Tuesday, February 5, 2013












Yunus Parkında İşkence

Istanbul’daki “Acqua Club Dolphinarium” ile ilgili asagidaki maili aldık.   Pis bir suda, her an patlamaya hazır bir cam tankın içinde tutsak olan bir yunus ve deniz aslanından söz ediyor.  Hayvanları insanların eğlence metai olarak gören zihniyetin açık bir örneği bu. Dolphinariuma  giden herkes bu suça ortak oluyor.

Oysa hayvanları koruma yasası  vahşi hayvanların yaşama ortamlarından koparılmamasından, doğada serbestçe yaşayan hayvanların yakalanıp özgürlüklerinden yoksun bırakılmamasından bahsediyor. Hayvanların türüne özgü şartlarda bakılması, beslenmesi ve barındırılması esastır deniyor.

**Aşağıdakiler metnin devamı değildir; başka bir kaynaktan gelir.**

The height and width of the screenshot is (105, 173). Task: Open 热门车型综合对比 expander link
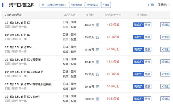54,5
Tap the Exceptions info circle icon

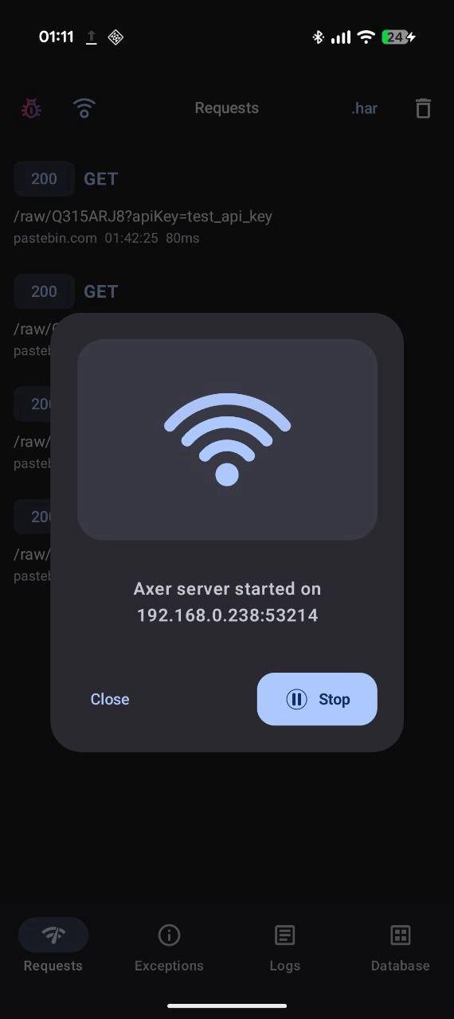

Bir tarafta kanun, diğer tarafta bunun tam zıttı bir uygulama.  Bu vurdumduymazlık, sorumsuzluğa kurban edilen zavallı hayvanlar.

“Acquaclub Dolphin Park” adlı dolphinariumu 12 Ocak 2013’de ziyaret ettik ve hapis yunus ve deniz aslanının tutuldugu korkunç kosullara bizzat şahit olduk.

Açik tribunun hemen yanindaki  insan ve hayvan için çok zehirli olan kostik klor deposunun yanında, camdan küçük bir tankta, kirli bir suyun icinde yarı baygın yüzmekte olan yunusu gördük. Yunusun icinde bulundugu tank her an patlamaya hazır. Bölümü çevreleyen cam panolarda bircok çatlak var ve köşesinde de suyu sadece bir plastik levhanın tuttuğu görülüyür. Cam kırıldığı anda yunusun kuru zeminde  cam parcaları üzerinde kalması ve korkunç kosullarda oölmesi an meselesi. Bu tesiste hiçbir bekci ya da personel yok ve  çalışanlar sadece show süresince orada bulunuyor. Personel, camın kırılma riskiyle ilgili uyarılarımızı ciddiye almadı ve catlakların bir sure daha idare etme ihtimali olduğunu soylediler ki biz ayni fikirde degiliz.

ILYA tankin icinde yapayalnız. Deniz aslanı da yapayalnız ve küçücük kafesinden sadece show zamanı çıkabiliyor.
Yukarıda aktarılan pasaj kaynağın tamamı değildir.